Defensive medicine has its roots in medical malpractice, with physicians ordering unnecessary tests to limit their liability. For telehealth, concerns revolve more around the limitations of virtual care: If a doctor is limited to calling or even video-calling a patient, they may lack many of the diagnostic tools they need to determine whether a test is necessary. To play it safe, they'll call for the test.

But a panel of experts at an event hosted by the Connected Health Initiative at the Microsoft Innovation & Policy Center on Tuesday said those costs can be mitigated through improved remote diagnostics and better planning on providers' part. Moreover, given sufficient coordination, telehealth applications can end up cutting costs and providing hospitals with a new, profitable service line.

For example, rather than paying a pediatric endocrinologist to travel to a small rural hospital three days a week, hospitals can access that provider virtually and only pay for their time with patients, said Shannon Murphy, director of federal health solutions at Microsoft, outlining an approach she called "going on the offensive."
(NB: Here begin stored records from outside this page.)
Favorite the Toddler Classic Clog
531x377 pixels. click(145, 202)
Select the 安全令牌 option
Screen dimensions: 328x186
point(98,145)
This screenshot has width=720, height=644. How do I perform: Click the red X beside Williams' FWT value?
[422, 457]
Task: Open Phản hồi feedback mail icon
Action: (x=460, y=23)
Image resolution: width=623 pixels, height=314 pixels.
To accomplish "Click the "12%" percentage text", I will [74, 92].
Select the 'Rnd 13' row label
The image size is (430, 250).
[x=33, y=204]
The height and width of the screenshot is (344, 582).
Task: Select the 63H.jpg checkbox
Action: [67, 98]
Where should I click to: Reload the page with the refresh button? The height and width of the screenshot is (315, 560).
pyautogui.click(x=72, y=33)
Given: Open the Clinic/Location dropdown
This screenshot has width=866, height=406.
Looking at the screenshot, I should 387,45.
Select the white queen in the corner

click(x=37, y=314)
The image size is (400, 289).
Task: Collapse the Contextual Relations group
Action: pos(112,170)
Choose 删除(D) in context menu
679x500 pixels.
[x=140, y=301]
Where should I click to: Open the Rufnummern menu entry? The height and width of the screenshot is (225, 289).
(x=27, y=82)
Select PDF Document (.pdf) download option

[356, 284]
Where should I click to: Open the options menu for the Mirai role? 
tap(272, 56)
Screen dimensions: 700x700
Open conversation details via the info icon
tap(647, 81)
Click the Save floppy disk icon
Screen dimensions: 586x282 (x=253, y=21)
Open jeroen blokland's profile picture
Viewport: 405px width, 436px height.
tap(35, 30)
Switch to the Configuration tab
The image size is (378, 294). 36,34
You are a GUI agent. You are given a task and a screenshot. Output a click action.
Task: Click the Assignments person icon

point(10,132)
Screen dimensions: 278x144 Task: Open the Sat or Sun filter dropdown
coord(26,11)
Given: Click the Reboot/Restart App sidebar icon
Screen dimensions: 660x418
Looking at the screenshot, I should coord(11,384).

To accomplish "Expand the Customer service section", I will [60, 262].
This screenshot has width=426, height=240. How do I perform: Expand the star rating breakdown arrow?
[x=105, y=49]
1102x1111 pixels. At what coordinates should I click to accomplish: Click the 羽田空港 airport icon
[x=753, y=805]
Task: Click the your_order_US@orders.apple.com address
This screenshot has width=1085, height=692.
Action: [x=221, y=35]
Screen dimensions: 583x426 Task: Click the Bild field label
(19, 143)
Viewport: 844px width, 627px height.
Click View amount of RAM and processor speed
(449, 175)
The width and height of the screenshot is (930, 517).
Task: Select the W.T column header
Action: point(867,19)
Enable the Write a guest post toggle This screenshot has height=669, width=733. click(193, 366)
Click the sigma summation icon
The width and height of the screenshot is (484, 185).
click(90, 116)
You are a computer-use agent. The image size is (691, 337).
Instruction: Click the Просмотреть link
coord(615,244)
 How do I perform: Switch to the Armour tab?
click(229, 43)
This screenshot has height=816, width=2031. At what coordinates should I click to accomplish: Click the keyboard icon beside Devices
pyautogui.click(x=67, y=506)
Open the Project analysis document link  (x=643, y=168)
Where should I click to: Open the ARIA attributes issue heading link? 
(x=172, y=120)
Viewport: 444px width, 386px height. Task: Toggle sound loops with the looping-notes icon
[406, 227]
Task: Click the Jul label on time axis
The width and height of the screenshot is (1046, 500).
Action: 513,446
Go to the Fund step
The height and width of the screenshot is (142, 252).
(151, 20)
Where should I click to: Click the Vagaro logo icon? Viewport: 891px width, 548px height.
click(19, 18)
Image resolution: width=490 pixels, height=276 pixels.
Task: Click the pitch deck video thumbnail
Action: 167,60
"Therefore, I'm only paying them when I'm making money," she said. "So now if you stop to think about this as offense, not defense—that's where rural health systems are struggling to make money because they're not offering enough services." 

RELATED: Defensive medicine may curb malpractice claims, study finds

Integrating digital tools can help. While telestroke programs have been lauded for their ability to evaluate patients and prescribe life-saving drugs quickly, providers are limited in the information they have at their fingertips. If a neurologist is unable to physically examine a patient at risk for a stroke—even one at very low risk—they are much more likely to order an MRI, resulting in thousands of dollars in potentially unnecessary imaging.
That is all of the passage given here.